--- title: "Bring your datasets into myTAI" output: rmarkdown::html_vignette vignette: > %\VignetteIndexEntry{Bring your datasets into myTAI} %\VignetteEngine{knitr::rmarkdown} --- ## S7 BulkPhyloExpressionSet and ScPhyloExpressionSet objects Starting from `myTAIv2`, we moved on from the traditional `data.frame` to the new [`S7 OOP system`](https://rconsortium.github.io/S7/) to facilitate fast and flexible computation for evolutionary transcriptomics analyses. To illustrate this, we will use the example data `example_phyex_set`. The `BulkPhyloExpressionSet` and `ScPhyloExpressionSet` objects are designed to store gene expression data along with associated metadata such as gene age information (or [`phylorank`](phylostratigraphy.html)), experiment type and other relevant properties. We will first focus on the `BulkPhyloExpressionSet` object, which is for bulk RNA-seq data. ```{r message = FALSE} library(myTAI) data("example_phyex_set") ``` ```{r message = FALSE, eval=FALSE} # inspect the object example_phyex_set ```

More on `S7` and the `BulkPhyloExpressionSet` object

```{r message = FALSE, eval=FALSE} S7::prop_names(example_phyex_set) ```

Show output

```{r message = FALSE, echo=FALSE} S7::prop_names(example_phyex_set) ```

```{r message = FALSE, eval = FALSE} # let's explore the properties using @ # for example: example_phyex_set@strata |> head() example_phyex_set@gene_ids |> head() example_phyex_set@expression[1:4,1:5] ``` See how rich this `BulkPhyloExpressionSet` object is! The `BulkPhyloExpressionSet` is designed to ensure efficient interaction with `myTAIv2` functions. For example, if you try the `myTAI::stat_flatline_test()` function twice, i.e. ```{r message = FALSE, eval = FALSE} myTAI::stat_flatline_test(example_phyex_set) myTAI::stat_flatline_test(example_phyex_set) ``` you will notice that the permutations are already pre-computed for the second run so that you don't need to wait a couple of seconds again. Note, we will get to the `stat_flatline_test` function in the [statistical testing vignette](tai-stats.html).

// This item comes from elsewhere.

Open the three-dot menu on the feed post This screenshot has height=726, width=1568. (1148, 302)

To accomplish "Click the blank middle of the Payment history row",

But how do you get your `.tsv` and `.csv` files and convert your `data.frame` and `tibble` to a S7 `BulkPhyloExpressionSet` object? :::{.note} We will mention the transcriptome age index (TAI) a lot. See [📚](phylostratigraphy.html#gene-age-information-in-tai) for more details on the `TAI` and its formula: \( TAI_s = \frac{\sum_{i=1}^{n} ps_i \cdot e_{is}}{\sum_{i=1}^{n} e_{is}} \), where \( e_{is} \) is the expression level of gene \( i \) at a given sample \( s \) (e.g. a biological replicate for a developmental stage), and \( ps_i \) is the evolutionary age of gene \( i \). ::: ## Constructing BulkPhyloExpressionSet and ScPhyloExpressionSet The necessary and sufficient information needed for creating a `BulkPhyloExpressionSet` (as well as a `ScPhyloExpressionSet`) object is: (1) A matrix or data frame of gene expression values (genes x samples). (2) A numerical value or factored string associated with each gene, typically gene age ranks or [`phylorank`](phylostratigraphy.html) for `TAI` (but also [`deciled dNdS values`](other-strata.html) for `TDI` or [`deciled tau values`](other-strata.html) for `TSI` etc.). PhyEx overview

### Loading raw data The raw outputs of (1) gene expression quantification and (2) gene age inference can typically be found in the form of a tab-separated `.tsv` or comma-separated `.csv` file format. One useful package to do this is `readr`, using the functions `readr::read_csv()` or `readr::read_tsv()`. For `.csv` files, if `readr::read_csv()` doesn't work, try `readr::read_csv2()` in European locales. ### Mock (bulk) dataset for BulkPhyloExpressionSet #### Bulk RNA-seq data without replicates In this example, we are using a dataset with only one entry per stage (no replicates). ```{r message = FALSE} data("example_phyex_set_old") example_expression <- example_phyex_set_old@expression |> as.data.frame() |> tibble::rownames_to_column(var = "GeneID") example_phylorank <- example_phyex_set_old@strata ``` ```{r message = FALSE, eval = FALSE} # let's explore the example expression dataset # for example: example_expression |> head() ```

Show output

```{r message = FALSE, echo=FALSE} example_expression |> head() ``` As you can see, there is one column as the gene identifier and the rest of the columns are the expression values for each developmental stage. Instead of developmental stage, one can also use experimental conditions, e.g. `control`, `treatment`, etc.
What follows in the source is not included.